Question

A $50\,{\text{V}}$ d.c. a power supply is used to charge a battery of eight lead accumulators, each of emf $2\,{\text{V}}$ and internal resistance $1/8\,\Omega$. The charging current also runs a motor connected in series with the battery. The resistance of the motor is $5\,\Omega$ and the steady current supply is $4\,{\text{A}}$. The mechanical power stored in the motor is
A. $80\,{\text{W}}$
B. $40\,{\text{W}}$
C. $64\,{\text{W}}$
D. $30\,{\text{W}}$

Answer 1

Use the equation for the power. Determine the total power supplied by the d.c. supply. Then determine the power lost as heat to the motor and the accumulators (battery) and the unusable power from the battery. Determine the total chemical power due to 8 accumulators stored in the batter and then take the difference of the unusable power and the mechanical power to determine the mechanical power stored in the motor.

Formulae used:
The equation for the power is given by
$P = {I^2}R$ …… (1)
Here, $P$ is the power, $I$ is the current and $R$ is the resistance.
Another equation for the power is given by
$P = IV$ …… (2)
Here, $P$ is the power, $I$ is the current and $V$ is the potential difference.

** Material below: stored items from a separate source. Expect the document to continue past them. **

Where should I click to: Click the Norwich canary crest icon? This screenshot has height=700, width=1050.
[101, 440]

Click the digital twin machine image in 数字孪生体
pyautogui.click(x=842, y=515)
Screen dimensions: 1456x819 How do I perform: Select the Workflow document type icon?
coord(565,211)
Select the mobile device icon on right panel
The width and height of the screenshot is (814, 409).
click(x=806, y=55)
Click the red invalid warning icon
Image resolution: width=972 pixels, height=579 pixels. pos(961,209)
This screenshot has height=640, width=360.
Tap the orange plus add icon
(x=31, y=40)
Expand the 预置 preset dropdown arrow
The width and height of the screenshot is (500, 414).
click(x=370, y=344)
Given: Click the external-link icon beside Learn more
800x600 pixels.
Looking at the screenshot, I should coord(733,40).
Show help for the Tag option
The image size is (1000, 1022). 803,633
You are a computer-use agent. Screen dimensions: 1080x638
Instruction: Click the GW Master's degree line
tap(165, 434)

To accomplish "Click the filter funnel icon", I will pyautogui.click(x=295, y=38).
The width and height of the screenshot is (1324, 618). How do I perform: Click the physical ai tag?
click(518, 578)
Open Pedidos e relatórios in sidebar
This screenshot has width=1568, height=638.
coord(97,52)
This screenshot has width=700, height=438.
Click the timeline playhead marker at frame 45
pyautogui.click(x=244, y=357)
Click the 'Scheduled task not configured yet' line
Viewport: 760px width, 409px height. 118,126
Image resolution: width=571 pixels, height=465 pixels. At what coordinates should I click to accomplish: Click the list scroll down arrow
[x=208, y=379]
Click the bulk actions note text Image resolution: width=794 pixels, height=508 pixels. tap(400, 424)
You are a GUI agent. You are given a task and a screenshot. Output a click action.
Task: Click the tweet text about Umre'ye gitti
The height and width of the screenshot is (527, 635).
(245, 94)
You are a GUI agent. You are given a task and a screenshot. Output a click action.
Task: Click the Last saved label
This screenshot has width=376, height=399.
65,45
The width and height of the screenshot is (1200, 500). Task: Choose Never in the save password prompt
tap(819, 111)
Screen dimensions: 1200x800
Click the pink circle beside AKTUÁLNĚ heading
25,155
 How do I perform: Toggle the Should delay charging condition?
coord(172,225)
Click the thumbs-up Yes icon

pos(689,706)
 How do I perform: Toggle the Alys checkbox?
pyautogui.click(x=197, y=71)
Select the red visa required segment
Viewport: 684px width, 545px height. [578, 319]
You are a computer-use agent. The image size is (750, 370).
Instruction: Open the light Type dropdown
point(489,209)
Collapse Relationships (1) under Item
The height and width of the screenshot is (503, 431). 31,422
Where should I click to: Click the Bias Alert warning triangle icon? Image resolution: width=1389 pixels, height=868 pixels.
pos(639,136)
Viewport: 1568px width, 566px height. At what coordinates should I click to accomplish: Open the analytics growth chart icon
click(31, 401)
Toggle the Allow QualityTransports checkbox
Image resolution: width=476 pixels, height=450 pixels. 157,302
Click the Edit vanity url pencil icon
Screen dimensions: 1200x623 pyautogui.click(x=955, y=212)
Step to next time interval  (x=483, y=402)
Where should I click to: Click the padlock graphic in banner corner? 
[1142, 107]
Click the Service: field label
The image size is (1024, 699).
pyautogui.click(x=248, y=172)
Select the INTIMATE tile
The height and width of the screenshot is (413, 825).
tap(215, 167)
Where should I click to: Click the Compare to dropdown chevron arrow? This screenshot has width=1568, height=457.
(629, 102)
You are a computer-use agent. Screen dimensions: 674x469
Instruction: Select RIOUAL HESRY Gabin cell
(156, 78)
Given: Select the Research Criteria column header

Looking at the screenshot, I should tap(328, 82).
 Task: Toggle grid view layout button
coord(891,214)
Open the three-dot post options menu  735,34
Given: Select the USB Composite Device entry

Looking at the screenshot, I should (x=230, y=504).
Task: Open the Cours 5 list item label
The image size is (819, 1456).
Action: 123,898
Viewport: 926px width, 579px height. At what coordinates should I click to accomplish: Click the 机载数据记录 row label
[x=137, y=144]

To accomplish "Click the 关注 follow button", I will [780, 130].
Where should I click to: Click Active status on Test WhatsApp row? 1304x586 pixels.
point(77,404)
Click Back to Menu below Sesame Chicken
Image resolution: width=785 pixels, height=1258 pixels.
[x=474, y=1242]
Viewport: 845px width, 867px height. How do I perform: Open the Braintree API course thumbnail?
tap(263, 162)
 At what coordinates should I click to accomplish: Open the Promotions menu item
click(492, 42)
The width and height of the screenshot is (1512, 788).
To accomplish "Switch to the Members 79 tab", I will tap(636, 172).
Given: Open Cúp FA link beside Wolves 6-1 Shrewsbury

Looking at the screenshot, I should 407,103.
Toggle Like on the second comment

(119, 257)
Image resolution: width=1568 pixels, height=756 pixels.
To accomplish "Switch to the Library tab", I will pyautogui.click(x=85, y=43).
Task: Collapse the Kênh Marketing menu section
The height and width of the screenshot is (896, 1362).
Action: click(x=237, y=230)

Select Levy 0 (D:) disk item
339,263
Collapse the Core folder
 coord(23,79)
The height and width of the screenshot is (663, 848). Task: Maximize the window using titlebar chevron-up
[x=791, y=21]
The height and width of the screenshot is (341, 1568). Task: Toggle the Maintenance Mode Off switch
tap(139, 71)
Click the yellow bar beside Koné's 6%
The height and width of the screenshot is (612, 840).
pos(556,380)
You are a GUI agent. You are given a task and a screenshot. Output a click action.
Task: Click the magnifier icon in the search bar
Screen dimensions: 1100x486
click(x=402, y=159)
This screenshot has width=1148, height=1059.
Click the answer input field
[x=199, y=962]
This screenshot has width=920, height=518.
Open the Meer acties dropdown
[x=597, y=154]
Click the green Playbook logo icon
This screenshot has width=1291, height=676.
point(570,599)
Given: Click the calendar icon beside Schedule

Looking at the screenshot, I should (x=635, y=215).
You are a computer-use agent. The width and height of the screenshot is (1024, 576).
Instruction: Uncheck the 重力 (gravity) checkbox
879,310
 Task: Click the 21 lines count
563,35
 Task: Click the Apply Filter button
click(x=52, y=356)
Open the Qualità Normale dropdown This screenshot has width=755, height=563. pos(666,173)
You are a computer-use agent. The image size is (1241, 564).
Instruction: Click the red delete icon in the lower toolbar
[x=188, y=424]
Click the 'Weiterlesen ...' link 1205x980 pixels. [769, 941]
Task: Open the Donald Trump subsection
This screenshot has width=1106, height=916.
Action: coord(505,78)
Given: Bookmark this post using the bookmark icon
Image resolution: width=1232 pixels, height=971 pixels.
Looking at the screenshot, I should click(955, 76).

Complete step by step answer:
It is given that the d.c. power supply is of $50\,{\text{V}}$ and the steady current is $4\,{\text{A}}$.
We can determine the total power supplied by the d.c. battery using equation (1).
Substitute $4\,{\text{A}}$ for $I$ and $50\,{\text{V}}$ for $V$ in equation (2).
$P = \left( {4\,{\text{A}}} \right)\left( {50\,{\text{V}}} \right)$
$\Rightarrow P = 200\,{\text{W}}$
Hence, the total power supplied by the supply is $200\,{\text{W}}$.
Some of the power supplied by the d.c. supply is lost as heat to the accumulators and motor.
There are 8 accumulators and the resistance of each accumulator is $1/8\,\Omega$.
We can determine the power lost ${P_a}$ to the accumulators.
The power lost to one accumulator is ${I^2}R$ and to 8 accumulators is $8{I^2}R$.
Substitute $4\,{\text{A}}$ for $I$and $1/8\,\Omega$ for $R$ in the above equation.
${P_a} = 8{\left( {4\,{\text{A}}} \right)^2}\left( {\dfrac{1}{8}\,\Omega } \right)$
${P_a} = 16\,{\text{W}}$

The resistance of the motor is $5\,\Omega$.
$r = 5\,\Omega$
Now determine the power lost to the motor.
Rewrite equation (1) for the power lost ${P_m}$ to the motor.
${P_m} = {I^2}r$

Substitute $4\,{\text{A}}$ for $I$and $5\,\Omega$ for $r$ in the above equation.
${P_m} = {\left( {4\,{\text{A}}} \right)^2}\left( {5\,\Omega } \right)$
$\Rightarrow {P_m} = 80\,{\text{W}}$

The power ${P_u}$ which is not used is the difference of the total power supplied and the sum of the power lost as heat.
${P_u} = P - \left( {{P_a} + {P_m}} \right)$
$\Rightarrow {P_u} = 200\,{\text{W}} - \left( {16\,{\text{W}} + 80\,{\text{W}}} \right)$
$\Rightarrow {P_u} = 104\,{\text{W}}$

We can now calculate the total chemical power ${P_c}$ stored in the battery which is the product of the emf of 8 accumulators and the steady current.
${P_c} = I\left( {8{V_a}} \right)$

Substitute $4\,{\text{A}}$ for $I$and $2\,{\text{V}}$ for ${V_a}$ in the above equation.
${P_c} = \left( {4\,{\text{A}}} \right)\left( {8\left( {2\,{\text{V}}} \right)} \right)$
$\Rightarrow {P_c} = 64\,{\text{W}}$

Hence, the chemical power stored in the battery is $64\,{\text{W}}$.

The mechanical power ${P_{mec}}$ stored in the motor is the difference of the unusable power ${P_u}$ and the chemical power ${P_c}$ stored in the battery.
${P_{mec}} = {P_u} - {P_c}$

Substitute $104\,{\text{W}}$ for ${P_u}$ and $64\,{\text{W}}$ for ${P_c}$ in the above equation.
${P_{mec}} = \left( {104\,{\text{W}}} \right) - \left( {64\,{\text{W}}} \right)$
$\Rightarrow {P_{mec}} = 40\,{\text{W}}$

Therefore, the mechanical power stored in the motor is $40\,{\text{W}}$.

So, the correct answer is “Option B”.

Note:
The students while determining the power lost in the form of heat to the battery may substitute the values of the current and resistance directly in the formula. But the students should keep in mind that there are 8 accumulators in the battery. Hence, the power should be multiplied by 8 to determine the power lost to the battery.